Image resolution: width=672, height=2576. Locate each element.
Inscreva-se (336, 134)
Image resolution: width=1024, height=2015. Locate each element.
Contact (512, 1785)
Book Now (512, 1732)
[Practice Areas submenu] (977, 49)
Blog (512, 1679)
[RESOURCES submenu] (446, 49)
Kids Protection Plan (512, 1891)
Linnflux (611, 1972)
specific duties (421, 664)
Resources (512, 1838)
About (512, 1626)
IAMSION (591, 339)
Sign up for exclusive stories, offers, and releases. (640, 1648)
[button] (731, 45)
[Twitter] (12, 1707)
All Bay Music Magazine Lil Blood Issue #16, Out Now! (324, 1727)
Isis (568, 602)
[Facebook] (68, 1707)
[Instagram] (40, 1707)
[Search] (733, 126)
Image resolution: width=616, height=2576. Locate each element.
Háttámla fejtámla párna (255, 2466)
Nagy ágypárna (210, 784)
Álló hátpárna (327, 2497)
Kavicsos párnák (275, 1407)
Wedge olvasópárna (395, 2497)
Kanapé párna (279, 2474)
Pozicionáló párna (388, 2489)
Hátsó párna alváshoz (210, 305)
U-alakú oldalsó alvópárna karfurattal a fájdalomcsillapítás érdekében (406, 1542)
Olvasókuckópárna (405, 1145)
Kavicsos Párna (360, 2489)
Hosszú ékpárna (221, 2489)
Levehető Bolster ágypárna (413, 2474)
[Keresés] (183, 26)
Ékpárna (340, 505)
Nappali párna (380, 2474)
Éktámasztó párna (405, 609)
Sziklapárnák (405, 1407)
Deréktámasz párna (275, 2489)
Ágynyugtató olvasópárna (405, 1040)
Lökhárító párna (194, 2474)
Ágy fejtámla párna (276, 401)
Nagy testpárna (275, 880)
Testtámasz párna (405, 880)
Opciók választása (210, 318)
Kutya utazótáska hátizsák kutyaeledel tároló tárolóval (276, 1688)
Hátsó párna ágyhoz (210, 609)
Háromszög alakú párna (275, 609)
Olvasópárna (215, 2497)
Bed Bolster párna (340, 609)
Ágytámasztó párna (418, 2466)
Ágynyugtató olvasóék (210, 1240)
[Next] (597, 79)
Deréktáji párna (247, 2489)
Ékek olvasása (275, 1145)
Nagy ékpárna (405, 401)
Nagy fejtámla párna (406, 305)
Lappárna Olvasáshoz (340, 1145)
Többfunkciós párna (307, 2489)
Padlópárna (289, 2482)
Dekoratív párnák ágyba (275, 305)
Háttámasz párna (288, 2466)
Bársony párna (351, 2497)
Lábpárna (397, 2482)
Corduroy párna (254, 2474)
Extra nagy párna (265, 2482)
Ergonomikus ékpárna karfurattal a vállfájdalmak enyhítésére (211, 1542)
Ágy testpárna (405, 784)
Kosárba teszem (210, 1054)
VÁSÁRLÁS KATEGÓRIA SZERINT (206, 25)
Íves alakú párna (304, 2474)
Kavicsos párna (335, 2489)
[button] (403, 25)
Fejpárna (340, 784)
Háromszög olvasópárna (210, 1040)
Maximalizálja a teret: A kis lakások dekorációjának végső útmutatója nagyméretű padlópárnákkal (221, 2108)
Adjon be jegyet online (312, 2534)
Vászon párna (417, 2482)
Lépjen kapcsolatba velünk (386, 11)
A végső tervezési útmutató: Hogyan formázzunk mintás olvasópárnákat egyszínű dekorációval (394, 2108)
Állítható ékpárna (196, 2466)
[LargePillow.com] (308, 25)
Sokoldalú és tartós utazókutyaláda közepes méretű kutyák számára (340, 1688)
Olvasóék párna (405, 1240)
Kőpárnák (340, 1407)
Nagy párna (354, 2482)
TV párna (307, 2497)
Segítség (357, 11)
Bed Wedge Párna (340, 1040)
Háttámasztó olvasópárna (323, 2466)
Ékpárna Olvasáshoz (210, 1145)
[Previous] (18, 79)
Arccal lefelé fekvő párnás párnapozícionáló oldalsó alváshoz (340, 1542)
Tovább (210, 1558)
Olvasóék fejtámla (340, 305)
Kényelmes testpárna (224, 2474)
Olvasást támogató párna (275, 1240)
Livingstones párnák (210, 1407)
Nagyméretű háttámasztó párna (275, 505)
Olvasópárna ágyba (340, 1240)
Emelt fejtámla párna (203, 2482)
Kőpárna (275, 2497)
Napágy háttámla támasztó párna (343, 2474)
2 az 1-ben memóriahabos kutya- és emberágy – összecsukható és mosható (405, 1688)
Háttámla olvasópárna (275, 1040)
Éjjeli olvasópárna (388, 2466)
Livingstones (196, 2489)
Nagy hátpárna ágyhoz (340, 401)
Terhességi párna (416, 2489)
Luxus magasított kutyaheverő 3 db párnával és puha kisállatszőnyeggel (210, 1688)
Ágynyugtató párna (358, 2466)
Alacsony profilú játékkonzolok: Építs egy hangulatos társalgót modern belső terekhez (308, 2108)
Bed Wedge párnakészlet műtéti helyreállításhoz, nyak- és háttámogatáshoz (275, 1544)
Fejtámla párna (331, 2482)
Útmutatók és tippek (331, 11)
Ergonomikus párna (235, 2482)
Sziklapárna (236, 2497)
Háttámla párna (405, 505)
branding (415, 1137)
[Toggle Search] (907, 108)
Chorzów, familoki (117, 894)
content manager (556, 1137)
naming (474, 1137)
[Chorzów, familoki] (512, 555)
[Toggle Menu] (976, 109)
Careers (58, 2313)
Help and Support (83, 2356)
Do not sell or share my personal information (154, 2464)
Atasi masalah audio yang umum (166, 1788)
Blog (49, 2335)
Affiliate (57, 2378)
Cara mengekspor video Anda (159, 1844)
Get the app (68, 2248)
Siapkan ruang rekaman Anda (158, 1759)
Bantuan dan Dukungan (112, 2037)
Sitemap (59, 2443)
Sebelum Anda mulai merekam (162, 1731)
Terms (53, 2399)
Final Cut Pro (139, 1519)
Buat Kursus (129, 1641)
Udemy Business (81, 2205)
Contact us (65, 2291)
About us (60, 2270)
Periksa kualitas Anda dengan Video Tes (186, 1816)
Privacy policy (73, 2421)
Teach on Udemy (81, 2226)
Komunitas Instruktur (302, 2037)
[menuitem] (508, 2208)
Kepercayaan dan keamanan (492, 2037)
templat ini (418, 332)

*Your objective*. Please repeat each entry. Keep every word the same.

*Expected answer*.
Image resolution: width=672, height=2576. Locate each element.
Inscreva-se (336, 134)
Image resolution: width=1024, height=2015. Locate each element.
Contact (512, 1785)
Book Now (512, 1732)
[Practice Areas submenu] (977, 49)
Blog (512, 1679)
[RESOURCES submenu] (446, 49)
Kids Protection Plan (512, 1891)
Linnflux (611, 1972)
specific duties (421, 664)
Resources (512, 1838)
About (512, 1626)
IAMSION (591, 339)
Sign up for exclusive stories, offers, and releases. (640, 1648)
[button] (731, 45)
[Twitter] (12, 1707)
All Bay Music Magazine Lil Blood Issue #16, Out Now! (324, 1727)
Isis (568, 602)
[Facebook] (68, 1707)
[Instagram] (40, 1707)
[Search] (733, 126)
Image resolution: width=616, height=2576. Locate each element.
Háttámla fejtámla párna (255, 2466)
Nagy ágypárna (210, 784)
Álló hátpárna (327, 2497)
Kavicsos párnák (275, 1407)
Wedge olvasópárna (395, 2497)
Kanapé párna (279, 2474)
Pozicionáló párna (388, 2489)
Hátsó párna alváshoz (210, 305)
U-alakú oldalsó alvópárna karfurattal a fájdalomcsillapítás érdekében (406, 1542)
Olvasókuckópárna (405, 1145)
Kavicsos Párna (360, 2489)
Hosszú ékpárna (221, 2489)
Levehető Bolster ágypárna (413, 2474)
[Keresés] (183, 26)
Ékpárna (340, 505)
Nappali párna (380, 2474)
Éktámasztó párna (405, 609)
Sziklapárnák (405, 1407)
Deréktámasz párna (275, 2489)
Ágynyugtató olvasópárna (405, 1040)
Lökhárító párna (194, 2474)
Ágy fejtámla párna (276, 401)
Nagy testpárna (275, 880)
Testtámasz párna (405, 880)
Opciók választása (210, 318)
Kutya utazótáska hátizsák kutyaeledel tároló tárolóval (276, 1688)
Hátsó párna ágyhoz (210, 609)
Háromszög alakú párna (275, 609)
Olvasópárna (215, 2497)
Bed Bolster párna (340, 609)
Ágytámasztó párna (418, 2466)
Ágynyugtató olvasóék (210, 1240)
[Next] (597, 79)
Deréktáji párna (247, 2489)
Ékek olvasása (275, 1145)
Nagy ékpárna (405, 401)
Nagy fejtámla párna (406, 305)
Lappárna Olvasáshoz (340, 1145)
Többfunkciós párna (307, 2489)
Padlópárna (289, 2482)
Dekoratív párnák ágyba (275, 305)
Háttámasz párna (288, 2466)
Bársony párna (351, 2497)
Lábpárna (397, 2482)
Corduroy párna (254, 2474)
Extra nagy párna (265, 2482)
Ergonomikus ékpárna karfurattal a vállfájdalmak enyhítésére (211, 1542)
Ágy testpárna (405, 784)
Kosárba teszem (210, 1054)
VÁSÁRLÁS KATEGÓRIA SZERINT (206, 25)
Íves alakú párna (304, 2474)
Kavicsos párna (335, 2489)
[button] (403, 25)
Fejpárna (340, 784)
Háromszög olvasópárna (210, 1040)
Maximalizálja a teret: A kis lakások dekorációjának végső útmutatója nagyméretű padlópárnákkal (221, 2108)
Adjon be jegyet online (312, 2534)
Vászon párna (417, 2482)
Lépjen kapcsolatba velünk (386, 11)
A végső tervezési útmutató: Hogyan formázzunk mintás olvasópárnákat egyszínű dekorációval (394, 2108)
Állítható ékpárna (196, 2466)
[LargePillow.com] (308, 25)
Sokoldalú és tartós utazókutyaláda közepes méretű kutyák számára (340, 1688)
Olvasóék párna (405, 1240)
Kőpárnák (340, 1407)
Nagy párna (354, 2482)
TV párna (307, 2497)
Segítség (357, 11)
Bed Wedge Párna (340, 1040)
Háttámasztó olvasópárna (323, 2466)
Ékpárna Olvasáshoz (210, 1145)
[Previous] (18, 79)
Arccal lefelé fekvő párnás párnapozícionáló oldalsó alváshoz (340, 1542)
Tovább (210, 1558)
Olvasóék fejtámla (340, 305)
Kényelmes testpárna (224, 2474)
Olvasást támogató párna (275, 1240)
Livingstones párnák (210, 1407)
Nagyméretű háttámasztó párna (275, 505)
Olvasópárna ágyba (340, 1240)
Emelt fejtámla párna (203, 2482)
Kőpárna (275, 2497)
Napágy háttámla támasztó párna (343, 2474)
2 az 1-ben memóriahabos kutya- és emberágy – összecsukható és mosható (405, 1688)
Háttámla olvasópárna (275, 1040)
Éjjeli olvasópárna (388, 2466)
Livingstones (196, 2489)
Nagy hátpárna ágyhoz (340, 401)
Terhességi párna (416, 2489)
Luxus magasított kutyaheverő 3 db párnával és puha kisállatszőnyeggel (210, 1688)
Ágynyugtató párna (358, 2466)
Alacsony profilú játékkonzolok: Építs egy hangulatos társalgót modern belső terekhez (308, 2108)
Bed Wedge párnakészlet műtéti helyreállításhoz, nyak- és háttámogatáshoz (275, 1544)
Fejtámla párna (331, 2482)
Útmutatók és tippek (331, 11)
Ergonomikus párna (235, 2482)
Sziklapárna (236, 2497)
Háttámla párna (405, 505)
branding (415, 1137)
[Toggle Search] (907, 108)
Chorzów, familoki (117, 894)
content manager (556, 1137)
naming (474, 1137)
[Chorzów, familoki] (512, 555)
[Toggle Menu] (976, 109)
Careers (58, 2313)
Help and Support (83, 2356)
Do not sell or share my personal information (154, 2464)
Atasi masalah audio yang umum (166, 1788)
Blog (49, 2335)
Affiliate (57, 2378)
Cara mengekspor video Anda (159, 1844)
Get the app (68, 2248)
Siapkan ruang rekaman Anda (158, 1759)
Bantuan dan Dukungan (112, 2037)
Sitemap (59, 2443)
Sebelum Anda mulai merekam (162, 1731)
Terms (53, 2399)
Final Cut Pro (139, 1519)
Buat Kursus (129, 1641)
Udemy Business (81, 2205)
Contact us (65, 2291)
About us (60, 2270)
Periksa kualitas Anda dengan Video Tes (186, 1816)
Privacy policy (73, 2421)
Teach on Udemy (81, 2226)
Komunitas Instruktur (302, 2037)
[menuitem] (508, 2208)
Kepercayaan dan keamanan (492, 2037)
templat ini (418, 332)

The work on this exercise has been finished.